The project centers on a deceptively simple question: can a physical robot tutor Mandarin Chinese more effectively than a screen-based agent? The hypothesis draws on Human-Robot Interaction research, which consistently shows that embodiment, a body that gestures, turns, and occupies shared space, activates different attentional and social mechanisms in learners than text or voice alone. For tonal language acquisition like Mandarin, where prosody and mouth shape carry meaning, that physical presence may matter more than for other languages.

"Embodiment activates social mechanisms in learners that a screen simply cannot replicate, and for tonal languages, that difference may be decisive."

The platform I chose is the Reachy Mini, a compact desktop humanoid from Pollen Robotics with a four-microphone array, a 5W speaker, and a full Python SDK. It is small enough to sit on a student's desk, expressive enough to carry a conversational lesson, and open enough to integrate a full AI stack. Within it runs an agentic workflow: a speech recognition module pipes audio to a large language model that dynamically generates pedagogically sequenced Mandarin prompts, evaluates pronunciation attempts, adjusts difficulty in real time, and drives the robot's gestures and gaze without a rigid script. The loop closes on every utterance.

The technical constraints shaped every design decision. Onboard compute is limited, so latency management between the LLM API calls, audio pipeline, and motor commands required careful orchestration. Tone recognition for Mandarin, four lexical tones plus a neutral, demands audio preprocessing that consumer microphones handle poorly. The four-mic array helps, but the signal chain still required custom filtering. Localising the robot's head gaze to a learner's face in real time added a computer-vision dependency that had to be balanced against the processing budget.

Because the project is framed as a Research through Design investigation, a methodology that treats the prototype itself as a knowledge claim, human subjects testing was deliberately excluded from scope. Instead, I designed four detailed learner personas covering a range of Mandarin proficiency levels and learning styles, then ran simulation-based evaluations in the Reachy Mini's MuJoCo environment to stress-test timing, dialogue branching, and error-recovery behavior.
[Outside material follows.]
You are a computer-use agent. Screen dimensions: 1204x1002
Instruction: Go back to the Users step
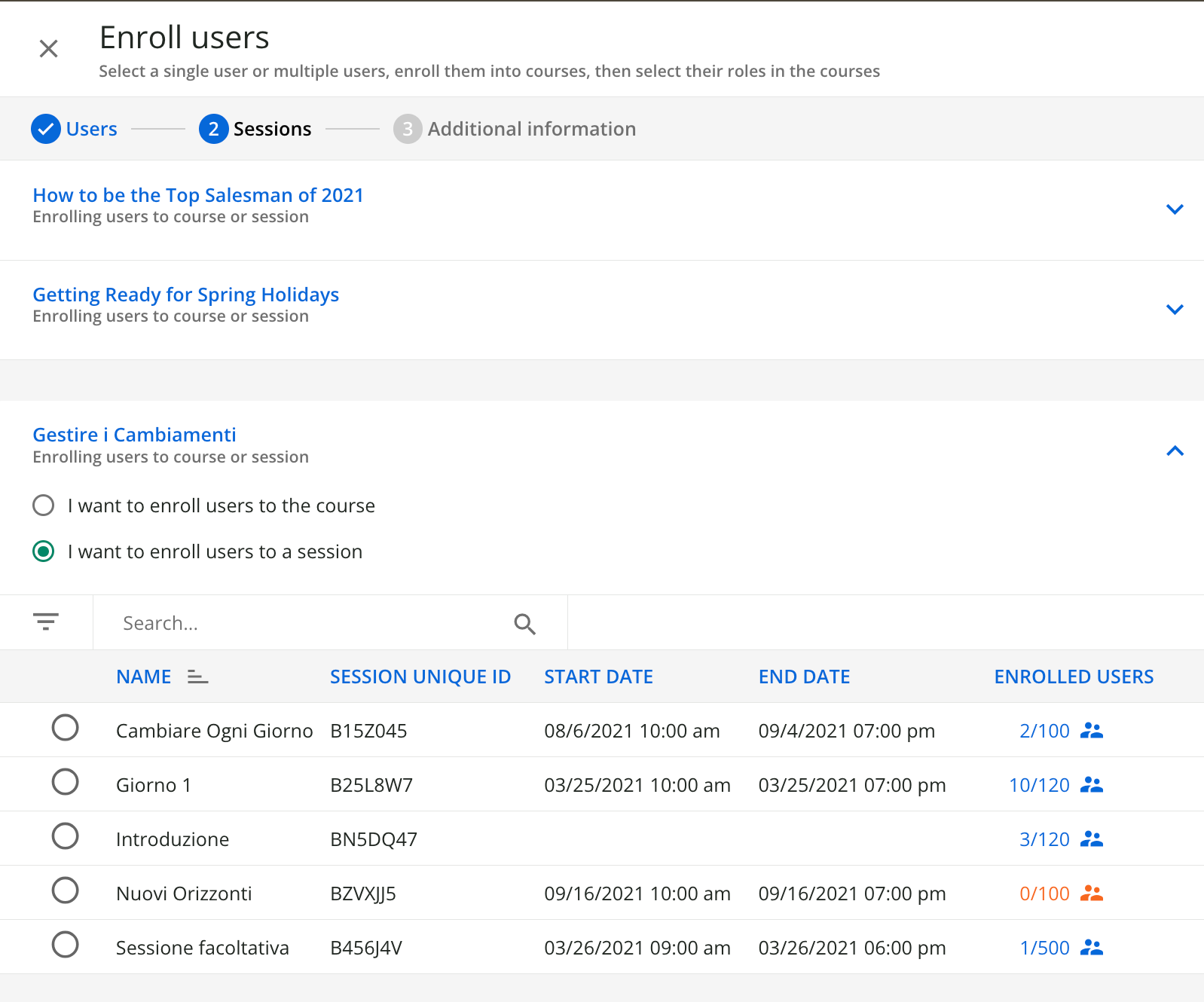point(75,129)
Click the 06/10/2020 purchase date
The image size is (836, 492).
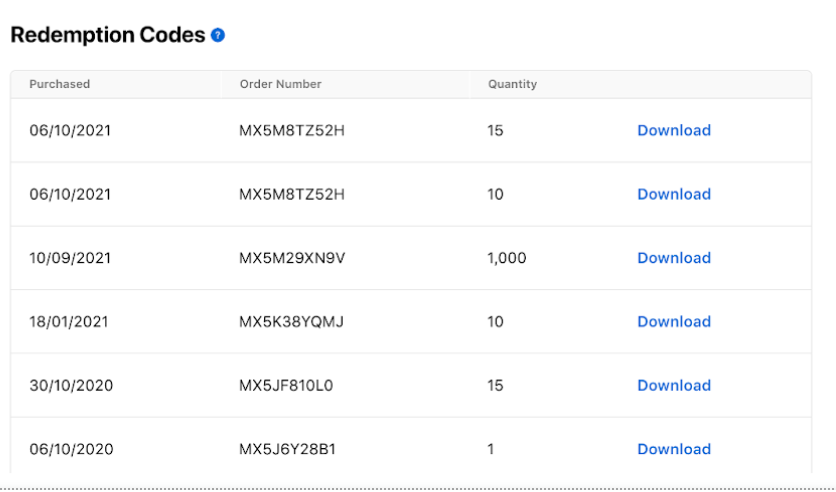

A Mandarin-speaking teacher consultant reviewed the instructional logic, vocabulary sequencing, and feedback quality, grounding the pedagogical claims without requiring IRB review.

What this capstone ultimately demonstrates is not just a working prototype, but a design argument: that agentic AI, thoughtfully orchestrated inside an embodied platform, can instantiate second-language acquisition principles such as comprehensible input, corrective feedback, and interactional scaffolding in a form factor that travels to the learner's desk. The next step, now clearly scoped, is a formal efficacy study. The machine is ready to teach.

Q&A

What is this project?

It is a SUNY Polytechnic Institute IDT capstone project exploring an embodied AI Mandarin tutor built on Reachy Mini through AIXLab with support from a New York State grant.

Why use a robot instead of a screen-based tutor?

The project tests whether embodiment changes learner attention, engagement, and social interaction in ways that may improve language learning, especially for Mandarin where tone, rhythm, and physical presence matter.

What does the system actually do?

The robot listens to the learner, sends speech through an AI pipeline, generates Mandarin teaching prompts, evaluates responses, adjusts difficulty, and coordinates spoken feedback with gesture and gaze.

How was it evaluated without human subjects?

I created four learner personas and tested the tutoring flow in MuJoCo simulation, then used expert consultation with a Mandarin teacher to review sequencing, feedback quality, and instructional soundness.

What makes the workflow agentic?

The system is not a fixed script. It dynamically sequences prompts, responds to learner input, adapts lesson difficulty, and orchestrates multiple components across speech, language generation, and robot behavior.

What comes next?

The next step is a formal efficacy study to test how well the embodied tutoring approach performs with real learners in practice.